### Exercise brief
What you return should be only the lines starting at the one that contains "Open the notifications bell" and running to the end of the listing, exactly as written, minus any pictures.
[Opening Data listing section]
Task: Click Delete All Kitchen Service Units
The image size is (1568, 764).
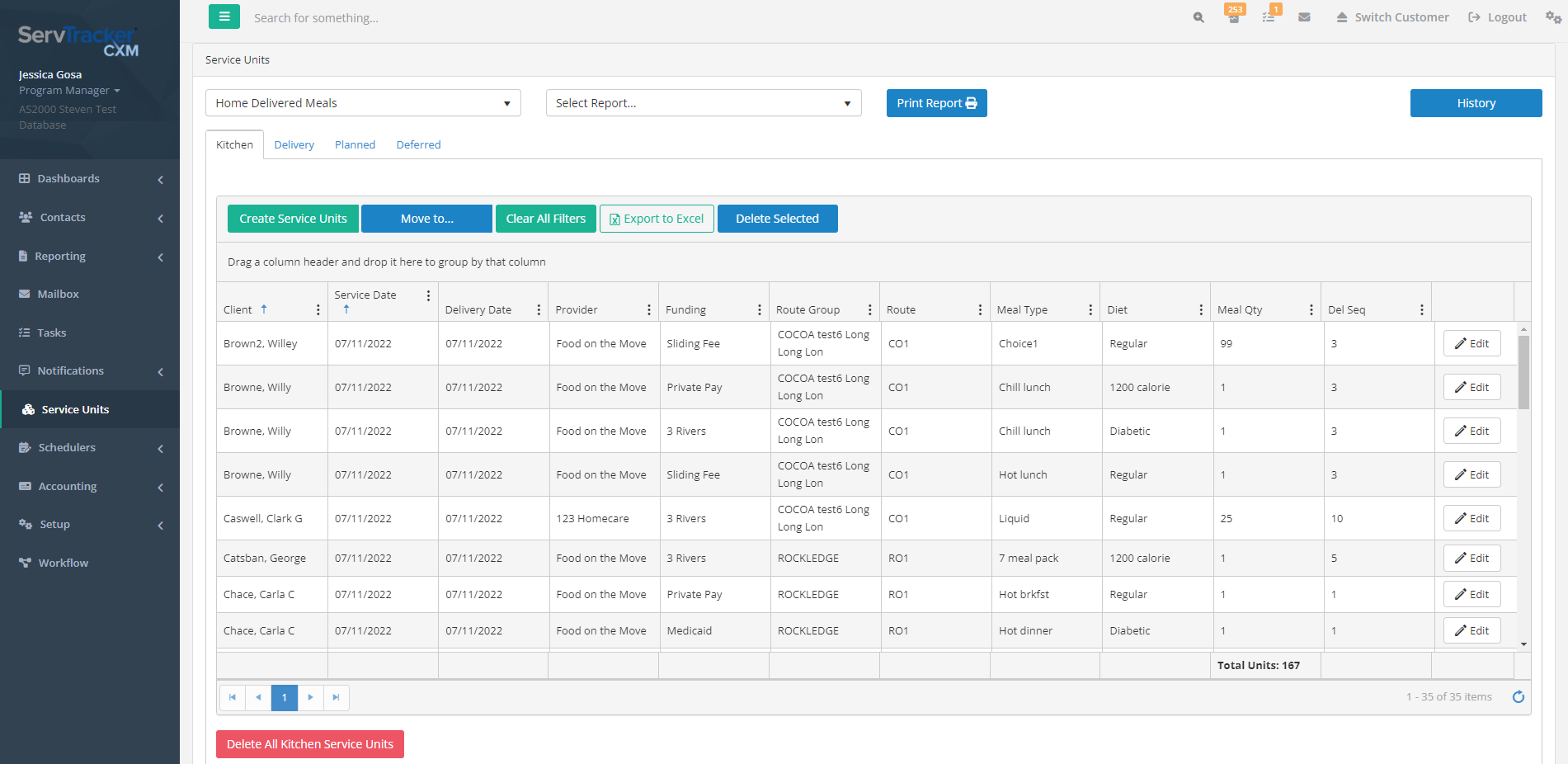Action: (x=309, y=743)

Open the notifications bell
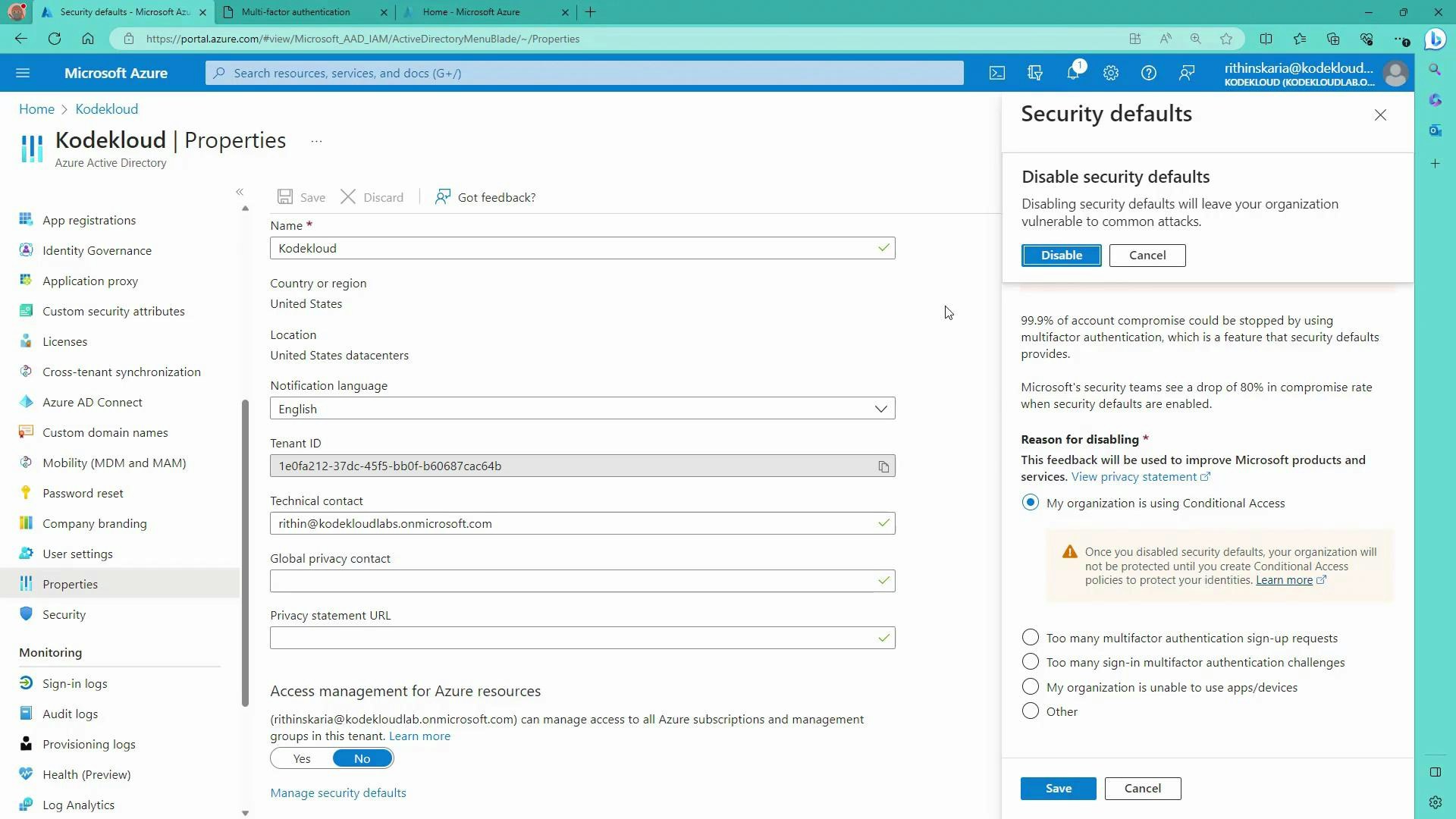tap(1072, 73)
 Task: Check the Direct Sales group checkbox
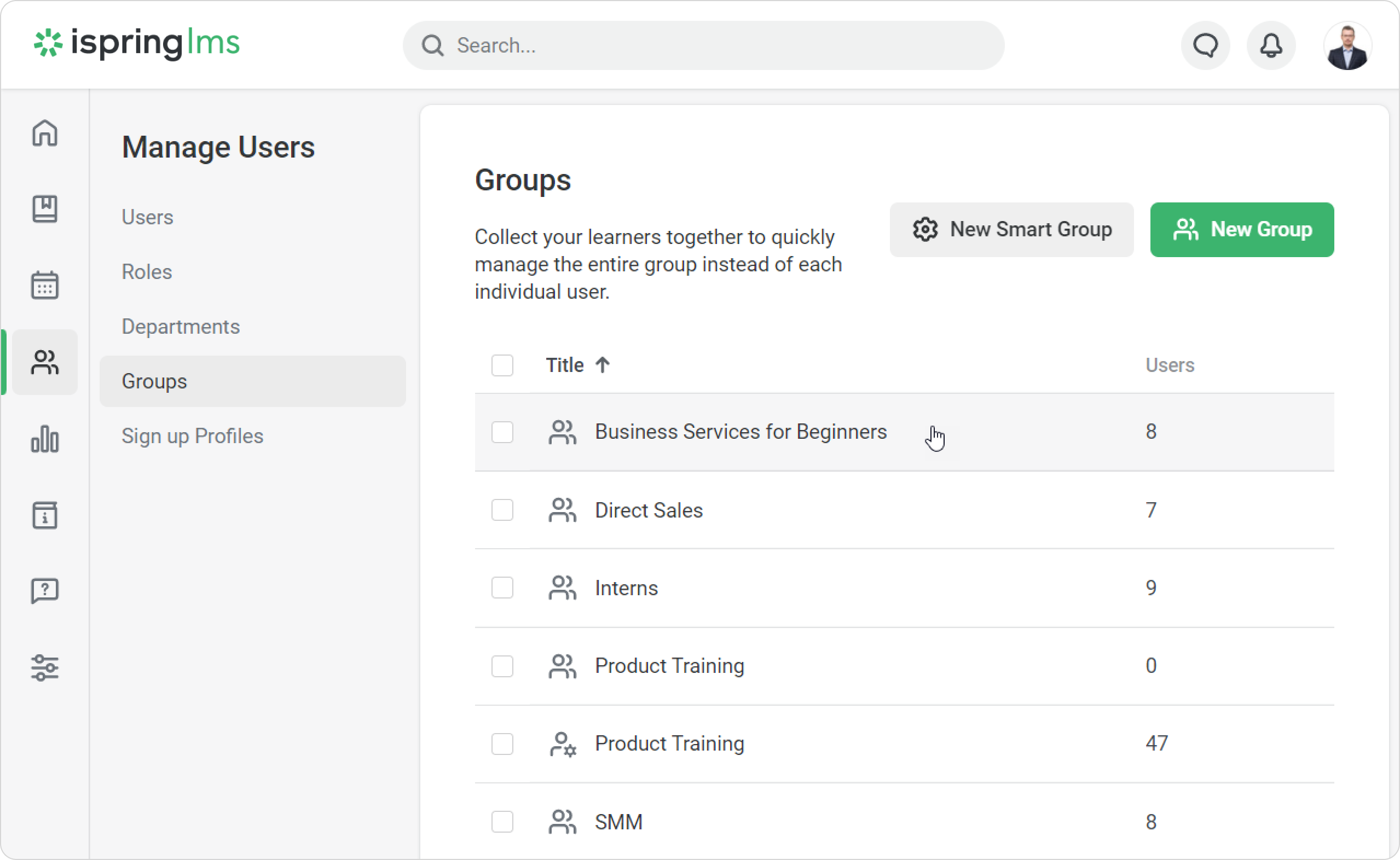point(502,510)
[Closing Data listing section]
### Exercise answer
Open the notifications bell
tap(1072, 73)
 Task: Check the Direct Sales group checkbox
point(502,510)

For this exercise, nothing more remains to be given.